Думаю, именно из-за своих необычных функций отец мог общаться как с политиками, так и с полицейскими. А также с еврейскими кругами Алжира, некоторыми высокими чиновниками и, разумеется, судьями и полицией. Высокопоставленными людьми, ничего не скажешь. У него были друзья в противостоящих лагерях. На пирушках можно было увидеть как комиссара полиции, так и хозяина борделя. Все играли по правилам и уважали друг друга. В первую голову журналисты. Вот почему я был очень удивлен тем, что во Франции все было наоборот. Я думаю, это связано с менталитетом французов, Ну и, разумеется, журналистов метрополии. Нужно сказать, что отец очень любил окружать себя друзьями.
Вот так мы вели довольно легкую и приятную жизнь. Ничего удивительного в том, что я тоже захотел стать экзекутором, как и мой отец. Любому человеку нравится, когда его уважают. И вот мало-помалу я рос и видел, как депутаты или комиссары полиции приходили к отцу, здоровались с ним, говорили: «Морис, если тебе что-то надо, не стесняйся у нас спросить», — это наводило на определенные мысли. Это было интересное положение. К тому же были командировки, путешествия. В итоге я попросил отца о работе рядом с ним. Оказаться в двадцать лет вот с такой вот, можно сказать, пожизненной пенсией за работу, которая в обычное время состояла в двух или трех казнях в год — если все подсчитать, получится три часа работы в год, — это, разумеется, интересно. Именно по этой причине были сотни прошений от желающих занять это место. Да, прокурор сказал моему отцу, что у него почти триста прошений от желающих, ждущих возможности занять это место.

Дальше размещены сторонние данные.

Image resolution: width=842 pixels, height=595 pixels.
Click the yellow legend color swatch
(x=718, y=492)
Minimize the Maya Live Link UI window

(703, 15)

Действительно, должность экзекутора дает привилегии. Когда я ездил с отцом на казни, это было ради путешествия, посещения туристических достопримечательностей по такому случаю. В Батне меня сопровождала полиция, и я отправился посмотреть на развалины Тимгада. Полиция нашла хранителя музея, чтобы он провел мне экскурсию по развалинам. Потом мы отправились в Орес. Мы поехали в Орес на автомобиле комиссара полиции. Не забыв посетить Ламбез, первую французскую каторжную тюрьму в Алжире, построенную около 1840. Именно это делают политики, когда объезжают Францию: они пользуются этим в туристических целях, но за счет государства. Скажем, это одна из привилегий, которыми мы обладали. Нет, экзекутором я стал не ради собственно казней. Что меня интересовало, так это привилегии. Ношение оружия, Р38, военного. Защита полиции. Командировки… Мы ездили в Тунис. Там, куда мы приехали, не было свободных мест. Мы без них обходились! Тут же нас пропускали… Помню, однажды, был, наверно, выходной, отель был целиком заполнен. Прекрасно, через комиссара полиции устроили так, что директор отеля открыл один зал и предоставил в наше распоряжение несколько кроватей. А ужин он подал нам в своем личном кабинете. Это разве не привилегии? Именно из-за этого экзекуторами становятся от отца к сыну. И не стоит пытаться найти другие причины. Почему в шоу-бизнесе или в политике столько сыновей хотят продолжать дело отца? Потому что здесь жизнь приятнее, лучше оплачивается и есть протекция. Никакого конкурса! Лучше быть актером, чем рабочим!
Во время войны, даже в самые тяжелые годы мы были в числе привилегированных. Мой отец был знаком с фермерами и многими торговцами. Когда в 1942 году высадились американцы, школа, в которой жили многие солдаты, была в пятидесяти метрах от бара, и конечно, они были выгодными клиентами. Был один капитан, который говорил по-французски. Когда он узнал, чем занимается мой отец, он рассказал ему, что видел фильм о казни на электрическом стуле. Я думаю, что отец водил его посмотреть на казнь. У нас не было недостатка ни в чем: сахар, чай, шоколад… Скажем так, это было нечто вроде добровольного права горсти[17] со стороны его друзей, которые были счастливы знакомству с ним или тому, что они могут присутствовать на казни. Помню, после высадки американцев мы организовали первый бал. Летом 1943 и 1944 мы устраивали балы по воскресеньям с шестнадцати до двадцати часов, потому что были еще тревоги и бомбардировки, и ночью это было бы рискованно. Только в 1945 мы устроили бал до двух часов ночи. Да, в 1945 без разрешения отец организовал первые публичные балы послевоенного периода. И потом каждый субботний вечер и в воскресенье после обеда был большой бал. Конкурс танцев, лотерея, сюрпризы и так далее. И все это без разрешения. В то время под защитой полиции мы одни только могли устраивать эти балы. Мой отец никогда не платил ни авторских прав, ни чего бы то ни было. Ни таких, ни других прав: бал! Для нас это было прекрасным временем, это была прекрасная жизнь. Мы делали что хотели. Просто Дикий Запад!